Sur l’indemnité au titre des travaux non amortis.
Aux termes de l’article L. 322-1 du code de l’expropriation pour cause d’utilité publique : « Le juge fixe le montant des indemnités d'après la consistance des biens à la date de l'ordonnance portant transfert de propriété./ Toutefois, les améliorations de toute nature, telles que constructions, plantations, installations diverses, acquisitions de marchandises, qui auraient été faites à l'immeuble, à l'industrie ou au fonds de commerce, même antérieurement à l'ordonnance d'expropriation, ne donnent lieu à aucune indemnité si, en raison de l'époque à laquelle ces améliorations ont eu lieu ou de toutes autres circonstances, il apparaît qu'elles ont été faites dans le but d'obtenir une indemnité plus élevée. Sont présumées faites dans ce but, sauf preuve contraire, les améliorations postérieures à l'ouverture de l'enquête prévue à l'article L. 1. (…)», cette enquête étant l’enquête préalable à l’utilité publique, non l’enquête parcellaire.
La FAB estime que ces travaux sont inclus dans l’évaluation du bien. IL n’est ni soutenu ni allégué que les travaux réalisés auraient un caractère frauduleux en vue d’obtenir une indemnisation plus élevée. Elle ne se prévaut pas de la présomption de caractère frauduleux des travaux d’amélioration posée à l’article L. 322-1 précité.
En l’espèce, il résulte des pièces produites que la SCI LES EYQUEMS a fait procéder à des travaux de confortement d’une poutre porteuse devenue fragile au mois de février 2024. Ces travaux, portant sur la sécurité de l’immeuble, étaient nécessaires à la poursuite de l’exploitation normale des locaux. En raison de leur caractère récent, les dépenses engagées n’ont pas permis d’être amorties à la date de l’expropriation.
En conséquence, il y a lieu de faire droit à la demande d’indemnisation à hauteur de 40 142,83 euros correspondant au total des factures produites aux débats.
Sur les dépens
Conformément à l’article L. 312-1 du code de l’expropriation, la FAB sera condamnée aux dépens.

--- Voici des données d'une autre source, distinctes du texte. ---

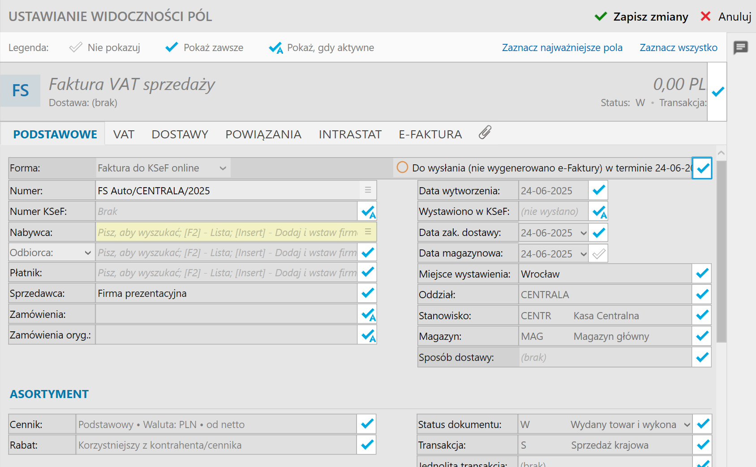This screenshot has height=467, width=756.
Task: Click Zaznacz najważniejsze pola link
Action: [x=562, y=47]
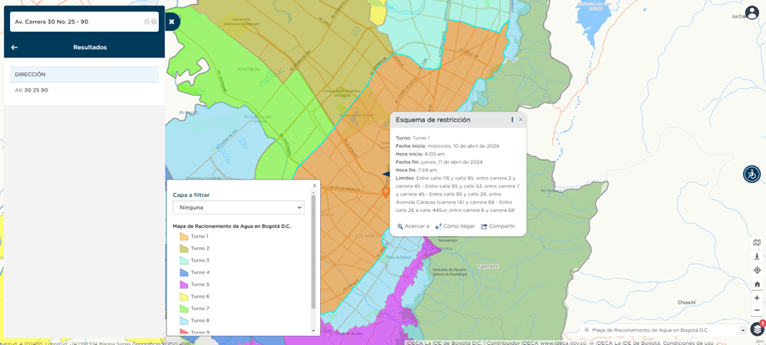Screen dimensions: 766x345
Task: Clear the address search field
Action: 147,22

Sur l’indemnité au titre des frais irrépétibles
Aux termes de l’article 700 du code de procédure civile: “Le juge condamne la partie tenue aux dépens ou qui perd son procès à payer :/1° A l'autre partie la somme qu'il détermine, au titre des frais exposés et non compris dans les dépens ;/2° Et, le cas échéant, à l'avocat du bénéficiaire de l'aide juridictionnelle partielle ou totale une somme au titre des honoraires et frais, non compris dans les dépens, que le bénéficiaire de l'aide aurait exposés s'il n'avait pas eu cette aide. Dans ce cas, il est procédé comme il est dit aux alinéas 3 et 4 de l'article 37 de la loi n° 91-647 du 10 juillet 1991./Dans tous les cas, le juge tient compte de l'équité ou de la situation économique de la partie condamnée. Il peut, même d'office, pour des raisons tirées des mêmes considérations, dire qu'il n'y a pas lieu à ces condamnations. Néanmoins, s'il alloue une somme au titre du 2° du présent article, celle-ci ne peut être inférieure à la part contributive de l'Etat.”
En l’espèce, il n’est pas inéquitable d’allouer à la SCI LES EYQUEMS une somme de 2500 euros au titre des frais irrépétibles, qui a engagé des frais d’avocat pour faire valoir ses droits dans le cadre de la procédure d’expropriation et qui a sollicité un expert immobilier.
PAR CES MOTIFS
Le juge de l’expropriation, statuant publiquement, par jugement contradictoire, rendu en premier ressort et par mise à disposition au greffe,
FIXE la date de référence au 10 mars 2020,
FIXE les indemnités définitives de dépossession revenant à la SCI LES EYQUEMS pour l’expropriation de la parcelle cadastrée section [Cadastre 9], d’une contenance de 829 m², sise [Adresse 4] aux sommes suivantes :
- 893 050 euros au titre de l’indemnité principale,
- 90 305 euros au titre de l’indemnité de remploi,
- 96 233,20 euros au titre de la perte des revenus locatifs
- 40 142,83 euros au titre des travaux non amortis
Condamne la Fabrique de Bordeaux Métropole aux dépens.
Condamne la Fabrique de Bordeaux Métropole à payer à la SCI LES EYQUEMS la somme de 2500 euros au titre de l’article 700 du code de procédure civile.
La présente décision a été signée par, Madame Marie WALAZYC Juge de l’Expropriation, et par Mme Céline DONET, greffier présent lors du prononcé.